As proposed, the bill would designate electricity produced from hydropower as a renewable energy resource for all federal programs and procurement requirements, set a two-year licensing requirement by the Federal Energy Regulatory Commission for “next-generation” hydropower resources, and promote turbine and generator designs that improve performance while protecting fish and environmental resources.

The bill would extend construction timelines for projects already licensed by FERC but delayed due to the COVID-19 pandemic. The bill also calls for exempting from FERC licensing requirements any small hydro projects posing few environmental impacts and closed-loop pumped storage projects that don’t involve federal land or impounded navigable waters.

There are 19 hydroelectric dams located in eastern Washington. Without them, McMorris Rodgers said in a press release Wednesday, “Our communities would be in serious risk of life-threatening blackouts … these dams are critical to help us reduce carbon emissions without jeopardizing reliability.”

Only 3% of existing dams in the U.S. produce electricity – most are used for irrigation, recreation, flood control and storm water management. But McMorris Rodgers said they offer “untapped potential” for doubling hydropower generation without building a single new dam.

“HR 4045 will help us get there by modernizing the burdensome and outdated licensing process that can take up to a decade to complete and is standing in the way of next generation hydro-technology,” she said. “It is a real, free-market climate solution that will ensure America continues to lead the way on clean, renewable, affordable, and reliable energy for generations to come.”

Similarly, U.S. Sen.
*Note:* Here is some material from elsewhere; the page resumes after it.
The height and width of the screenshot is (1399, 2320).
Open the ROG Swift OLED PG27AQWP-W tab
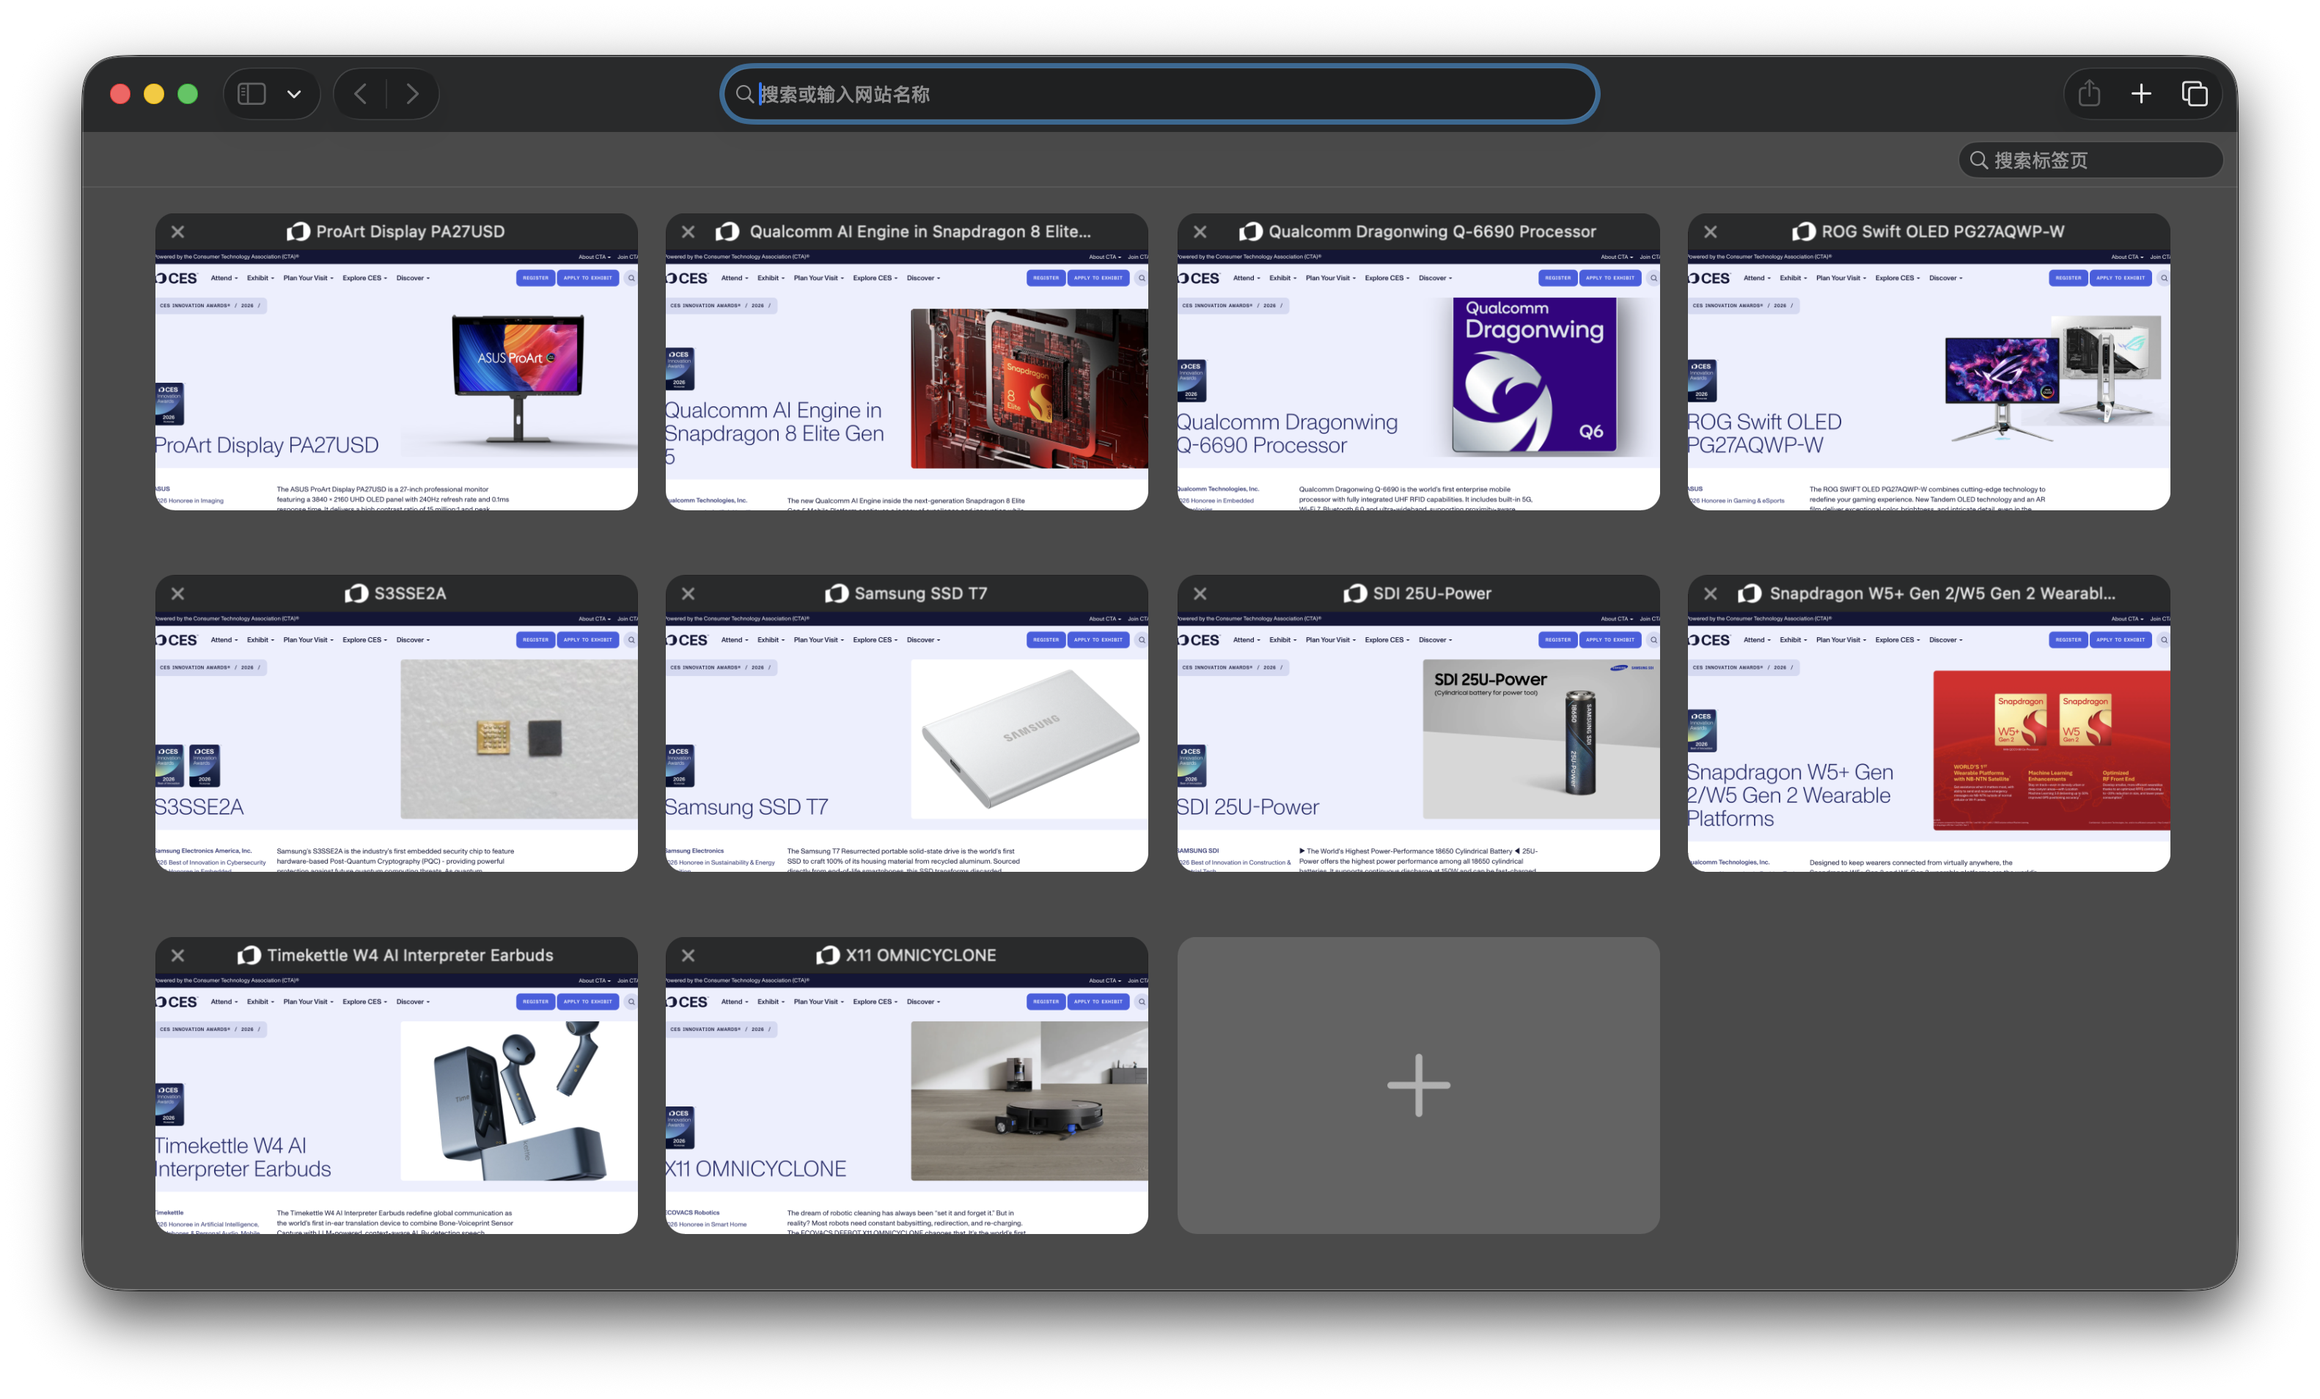point(1928,377)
Maria Cantwell, D-Wash., and Sen. Steve Daines, R-Mont., in May introduced Senate 1521, the Community and Hydropower Act. Also co-sponsored by Sens. James Risch, R-Idaho, and Ron Wyden, D-Ore., the bipartisan measure seeks to amend the Federal Power Act to modernize and improve licensing of non-federal hydropower projects.

Daines and Cantwell said hydropower accounts for nearly 30% of renewable energy generated in the U.S., but production needs to bolstered.
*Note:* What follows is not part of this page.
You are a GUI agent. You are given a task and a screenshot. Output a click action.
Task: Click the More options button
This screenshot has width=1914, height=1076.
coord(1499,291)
“Reform is needed to quickly and safely relicense existing hydropower facilities and bring new hydropower projects online to ensure American energy security,” they said in a press release.

As proposed, their bill would expedite environmental reviews and licensing at existing non-powered dams and licensing of closed-loop pumped storage projects – that is, pumping water between storage impounds through hydrogeneration infrastructure to produce electricity. Such a project has been proposed at Grand Coulee Dam on the Columbia River in Washington state.

S 1521 would also increase involvement of Indian tribes in licensing processes and consider adverse effects of dams on fish species. The proposal was last heard on Sept. 21 by the Senate Committee on Energy and Natural Resources.

The Congressional Budget Office has not received a cost estimate for either S 1521 or HR 4045. Both measures have received support from various public utility districts and power associations, among others.

Impacts posed by dams to salmon and other migratory fish has been a contentious issue in Washington, particularly regarding four federal dams on the Lower Snake River. There has been long-standing litigation and a recently disclosed draft mediation proposal by the Biden Administration says removal of the dams remains a consideration to restore fish populations. The proposal is scheduled for presentation to a federal judge on Dec. 15.

McMorris Rodgers and fellow eastern Washington Republican U.S. Rep. Dan Newhouse both say such action would require congressional approval and that the four Snake River dams are vital to the region for carbon-free power production, barge navigation, flood control and irrigation for agriculture.